Sa rencontre avec Stéphane Durand, responsable du département Sciences, Nature et Société d’Actes Sud, tient du hasard et de la persévérance. Mise en contact par un ami, elle hésite, puis se lance. « Je n’avais qu’un seul sujet à proposer. Il m’a dit : “On signe.” »
Le livre, exigeant et documenté, trouve ainsi sa place dans une maison qui ose. Et Stéphane Durand de revendiquer : « Ma spécialité, c’est de travailler avec des auteurs atypiques. »

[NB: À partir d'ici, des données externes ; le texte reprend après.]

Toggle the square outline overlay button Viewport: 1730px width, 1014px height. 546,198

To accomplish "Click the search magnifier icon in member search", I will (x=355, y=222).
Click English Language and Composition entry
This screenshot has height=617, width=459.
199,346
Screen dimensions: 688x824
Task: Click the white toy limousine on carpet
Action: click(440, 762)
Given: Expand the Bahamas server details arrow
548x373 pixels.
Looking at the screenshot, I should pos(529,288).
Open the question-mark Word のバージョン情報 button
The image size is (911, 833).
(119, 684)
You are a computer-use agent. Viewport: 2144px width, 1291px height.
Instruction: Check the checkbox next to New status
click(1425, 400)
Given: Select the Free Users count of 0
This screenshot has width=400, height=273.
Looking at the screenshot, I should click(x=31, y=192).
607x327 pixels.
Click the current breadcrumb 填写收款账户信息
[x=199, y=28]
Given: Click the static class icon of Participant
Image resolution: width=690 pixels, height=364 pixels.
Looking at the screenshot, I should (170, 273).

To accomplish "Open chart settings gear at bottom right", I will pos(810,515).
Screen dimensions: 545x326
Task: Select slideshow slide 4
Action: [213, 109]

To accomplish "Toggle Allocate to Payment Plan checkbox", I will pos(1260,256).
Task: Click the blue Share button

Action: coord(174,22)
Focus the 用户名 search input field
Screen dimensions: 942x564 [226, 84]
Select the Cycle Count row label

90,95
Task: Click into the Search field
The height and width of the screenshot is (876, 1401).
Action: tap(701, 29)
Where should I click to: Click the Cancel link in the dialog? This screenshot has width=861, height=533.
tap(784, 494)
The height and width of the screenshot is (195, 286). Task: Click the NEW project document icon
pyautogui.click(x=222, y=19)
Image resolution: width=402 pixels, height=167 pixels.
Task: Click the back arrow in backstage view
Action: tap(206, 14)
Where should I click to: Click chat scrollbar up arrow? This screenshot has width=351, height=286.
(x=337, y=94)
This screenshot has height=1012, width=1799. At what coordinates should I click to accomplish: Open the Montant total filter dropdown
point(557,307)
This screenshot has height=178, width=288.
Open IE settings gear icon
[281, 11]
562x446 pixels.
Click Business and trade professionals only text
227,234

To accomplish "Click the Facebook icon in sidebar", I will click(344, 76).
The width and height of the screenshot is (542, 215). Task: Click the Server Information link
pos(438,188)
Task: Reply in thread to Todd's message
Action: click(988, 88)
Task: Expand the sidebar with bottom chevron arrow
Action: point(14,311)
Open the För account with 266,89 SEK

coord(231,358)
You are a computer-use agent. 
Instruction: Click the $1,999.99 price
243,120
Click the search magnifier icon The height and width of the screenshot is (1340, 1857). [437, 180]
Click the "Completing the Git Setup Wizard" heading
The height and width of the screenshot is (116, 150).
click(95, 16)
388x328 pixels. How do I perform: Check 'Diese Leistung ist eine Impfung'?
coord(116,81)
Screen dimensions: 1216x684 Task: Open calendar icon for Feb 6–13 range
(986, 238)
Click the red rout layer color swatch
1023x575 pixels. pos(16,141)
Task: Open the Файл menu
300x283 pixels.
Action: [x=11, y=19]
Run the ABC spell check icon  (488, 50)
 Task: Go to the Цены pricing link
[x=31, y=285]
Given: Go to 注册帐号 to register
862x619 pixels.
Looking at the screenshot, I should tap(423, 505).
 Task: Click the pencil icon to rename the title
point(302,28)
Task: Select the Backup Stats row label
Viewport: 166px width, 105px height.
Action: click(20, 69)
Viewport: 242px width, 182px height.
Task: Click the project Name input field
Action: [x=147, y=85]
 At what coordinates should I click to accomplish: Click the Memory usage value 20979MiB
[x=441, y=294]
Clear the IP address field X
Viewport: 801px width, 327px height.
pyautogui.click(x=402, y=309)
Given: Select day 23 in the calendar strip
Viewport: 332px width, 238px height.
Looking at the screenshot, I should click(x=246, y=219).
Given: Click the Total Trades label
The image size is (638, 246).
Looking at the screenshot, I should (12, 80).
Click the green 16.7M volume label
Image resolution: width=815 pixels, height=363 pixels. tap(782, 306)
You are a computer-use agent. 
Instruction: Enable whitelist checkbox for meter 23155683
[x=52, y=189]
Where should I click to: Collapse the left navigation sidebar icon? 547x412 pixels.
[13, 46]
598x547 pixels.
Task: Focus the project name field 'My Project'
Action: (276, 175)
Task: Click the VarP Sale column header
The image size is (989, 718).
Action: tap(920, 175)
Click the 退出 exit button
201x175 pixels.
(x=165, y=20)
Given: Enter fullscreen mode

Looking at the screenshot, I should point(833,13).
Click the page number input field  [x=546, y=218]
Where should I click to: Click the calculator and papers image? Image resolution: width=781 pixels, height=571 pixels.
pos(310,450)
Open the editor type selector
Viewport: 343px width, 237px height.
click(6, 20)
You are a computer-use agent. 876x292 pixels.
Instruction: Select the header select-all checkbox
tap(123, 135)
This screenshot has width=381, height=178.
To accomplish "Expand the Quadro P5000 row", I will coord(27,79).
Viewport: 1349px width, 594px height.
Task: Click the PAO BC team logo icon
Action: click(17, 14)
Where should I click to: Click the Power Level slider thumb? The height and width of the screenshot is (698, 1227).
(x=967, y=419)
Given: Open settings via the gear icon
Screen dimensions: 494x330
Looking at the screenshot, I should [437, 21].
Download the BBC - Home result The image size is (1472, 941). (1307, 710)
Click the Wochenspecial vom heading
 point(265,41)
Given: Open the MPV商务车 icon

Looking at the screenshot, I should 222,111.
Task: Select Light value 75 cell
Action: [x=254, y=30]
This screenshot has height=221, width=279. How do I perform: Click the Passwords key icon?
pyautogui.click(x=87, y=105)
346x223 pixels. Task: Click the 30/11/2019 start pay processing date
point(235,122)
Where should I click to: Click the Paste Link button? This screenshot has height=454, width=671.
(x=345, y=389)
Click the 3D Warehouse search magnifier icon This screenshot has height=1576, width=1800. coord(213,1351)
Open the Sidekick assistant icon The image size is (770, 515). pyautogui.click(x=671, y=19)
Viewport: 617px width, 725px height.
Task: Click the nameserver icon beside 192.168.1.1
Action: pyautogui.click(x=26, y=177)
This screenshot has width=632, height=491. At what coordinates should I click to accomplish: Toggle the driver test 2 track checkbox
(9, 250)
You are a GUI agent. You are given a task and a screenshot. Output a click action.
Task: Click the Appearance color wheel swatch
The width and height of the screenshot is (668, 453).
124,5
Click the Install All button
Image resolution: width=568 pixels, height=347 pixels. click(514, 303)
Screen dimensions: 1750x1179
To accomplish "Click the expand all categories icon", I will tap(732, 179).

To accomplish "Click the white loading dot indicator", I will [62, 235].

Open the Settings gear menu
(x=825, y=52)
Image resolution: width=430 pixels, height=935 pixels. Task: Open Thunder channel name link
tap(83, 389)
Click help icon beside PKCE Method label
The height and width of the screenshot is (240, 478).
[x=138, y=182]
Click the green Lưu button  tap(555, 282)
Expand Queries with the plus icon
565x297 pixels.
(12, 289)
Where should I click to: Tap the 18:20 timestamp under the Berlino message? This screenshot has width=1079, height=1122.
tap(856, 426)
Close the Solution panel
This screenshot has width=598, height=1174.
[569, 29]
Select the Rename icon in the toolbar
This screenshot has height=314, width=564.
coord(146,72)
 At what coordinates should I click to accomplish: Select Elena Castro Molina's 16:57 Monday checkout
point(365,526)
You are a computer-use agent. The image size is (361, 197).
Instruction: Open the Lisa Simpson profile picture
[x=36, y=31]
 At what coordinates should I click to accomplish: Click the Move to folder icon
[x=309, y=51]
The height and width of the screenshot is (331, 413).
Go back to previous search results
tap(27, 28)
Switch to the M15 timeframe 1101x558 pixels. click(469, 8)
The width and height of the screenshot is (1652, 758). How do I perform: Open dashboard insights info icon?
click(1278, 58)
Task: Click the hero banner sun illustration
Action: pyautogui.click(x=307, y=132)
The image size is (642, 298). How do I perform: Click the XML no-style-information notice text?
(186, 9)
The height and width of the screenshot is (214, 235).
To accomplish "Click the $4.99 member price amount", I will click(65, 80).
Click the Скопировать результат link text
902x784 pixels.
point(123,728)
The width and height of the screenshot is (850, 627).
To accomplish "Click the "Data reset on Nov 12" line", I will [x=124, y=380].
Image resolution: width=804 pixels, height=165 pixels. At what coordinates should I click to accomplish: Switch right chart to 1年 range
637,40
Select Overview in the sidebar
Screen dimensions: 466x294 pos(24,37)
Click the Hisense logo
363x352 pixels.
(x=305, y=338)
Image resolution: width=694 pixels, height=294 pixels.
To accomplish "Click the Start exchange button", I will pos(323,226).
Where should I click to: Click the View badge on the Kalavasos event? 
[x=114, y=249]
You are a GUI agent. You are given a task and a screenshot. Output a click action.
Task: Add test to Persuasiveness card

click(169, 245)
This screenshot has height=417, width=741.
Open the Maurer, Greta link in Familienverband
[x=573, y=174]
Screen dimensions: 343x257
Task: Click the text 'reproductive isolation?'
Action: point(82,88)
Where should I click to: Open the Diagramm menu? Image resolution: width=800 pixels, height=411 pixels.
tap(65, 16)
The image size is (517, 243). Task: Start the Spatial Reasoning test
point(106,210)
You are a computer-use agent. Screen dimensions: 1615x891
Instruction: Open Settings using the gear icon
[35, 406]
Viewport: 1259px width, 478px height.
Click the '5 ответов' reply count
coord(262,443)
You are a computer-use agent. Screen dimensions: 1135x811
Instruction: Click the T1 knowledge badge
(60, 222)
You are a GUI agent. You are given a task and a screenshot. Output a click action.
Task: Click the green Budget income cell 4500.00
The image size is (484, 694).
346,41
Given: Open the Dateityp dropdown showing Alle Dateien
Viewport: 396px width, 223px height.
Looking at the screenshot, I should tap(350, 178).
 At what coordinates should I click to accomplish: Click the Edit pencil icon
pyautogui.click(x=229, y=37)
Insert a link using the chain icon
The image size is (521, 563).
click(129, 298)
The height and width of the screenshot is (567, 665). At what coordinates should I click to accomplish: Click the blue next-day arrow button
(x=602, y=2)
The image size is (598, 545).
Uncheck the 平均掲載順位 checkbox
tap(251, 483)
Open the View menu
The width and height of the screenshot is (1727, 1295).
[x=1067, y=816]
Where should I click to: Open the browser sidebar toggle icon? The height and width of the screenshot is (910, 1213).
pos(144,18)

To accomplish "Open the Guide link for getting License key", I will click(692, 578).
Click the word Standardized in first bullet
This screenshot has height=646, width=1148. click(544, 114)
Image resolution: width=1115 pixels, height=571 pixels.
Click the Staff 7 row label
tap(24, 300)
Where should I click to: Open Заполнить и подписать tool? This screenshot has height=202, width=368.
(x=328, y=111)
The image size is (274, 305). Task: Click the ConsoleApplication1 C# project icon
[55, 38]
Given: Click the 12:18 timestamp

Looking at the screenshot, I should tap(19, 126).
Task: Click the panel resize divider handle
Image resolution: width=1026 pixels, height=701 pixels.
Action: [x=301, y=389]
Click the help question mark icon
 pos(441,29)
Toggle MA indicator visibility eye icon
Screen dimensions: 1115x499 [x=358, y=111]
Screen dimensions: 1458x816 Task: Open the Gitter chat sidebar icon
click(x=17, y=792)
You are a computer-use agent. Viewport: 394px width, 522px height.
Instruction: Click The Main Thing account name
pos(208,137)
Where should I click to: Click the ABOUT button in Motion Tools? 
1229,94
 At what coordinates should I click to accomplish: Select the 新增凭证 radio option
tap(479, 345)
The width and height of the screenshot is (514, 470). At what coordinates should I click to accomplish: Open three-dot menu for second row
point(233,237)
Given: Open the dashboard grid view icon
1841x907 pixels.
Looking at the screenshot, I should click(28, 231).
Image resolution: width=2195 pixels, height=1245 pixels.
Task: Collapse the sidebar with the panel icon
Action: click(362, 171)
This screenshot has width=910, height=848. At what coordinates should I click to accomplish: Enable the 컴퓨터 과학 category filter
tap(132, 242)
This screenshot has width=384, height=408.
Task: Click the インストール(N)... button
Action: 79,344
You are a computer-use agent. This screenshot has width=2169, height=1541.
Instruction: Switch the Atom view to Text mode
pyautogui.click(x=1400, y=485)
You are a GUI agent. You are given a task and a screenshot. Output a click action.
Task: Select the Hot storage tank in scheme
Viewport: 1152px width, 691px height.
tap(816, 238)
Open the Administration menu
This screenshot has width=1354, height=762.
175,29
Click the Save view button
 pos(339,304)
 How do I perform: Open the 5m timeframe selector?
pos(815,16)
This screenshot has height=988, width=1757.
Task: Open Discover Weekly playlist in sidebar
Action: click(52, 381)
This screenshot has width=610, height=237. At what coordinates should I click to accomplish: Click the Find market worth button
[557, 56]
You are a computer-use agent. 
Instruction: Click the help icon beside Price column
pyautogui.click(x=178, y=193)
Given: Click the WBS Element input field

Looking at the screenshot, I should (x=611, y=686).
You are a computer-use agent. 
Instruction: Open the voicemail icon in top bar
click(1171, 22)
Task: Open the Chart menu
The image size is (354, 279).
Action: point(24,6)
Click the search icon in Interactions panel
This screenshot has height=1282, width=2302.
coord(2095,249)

Chez Actes Sud, la qualité du texte prime sur les étiquettes : « Le meilleur livre, s’il n’est pas accompagné, ne trouvera pas son lectorat. » Les tirages, souvent autour de 2000 exemplaires, misent ainsi sur la durée : « Nous travaillons sur le temps long. Avec des livres qui vivent plusieurs années et s’imposent en raison de leur qualité et le bouche-à-oreille. » L’écrivain reçoit toujours une avance qui, pour un auteur inconnu, tourne autour de 3000 euros. « Mais il n’y a pas de limites. Pour garder une star on multiplie les zéros. Et dans les deux cas nous assumons le risque financier ».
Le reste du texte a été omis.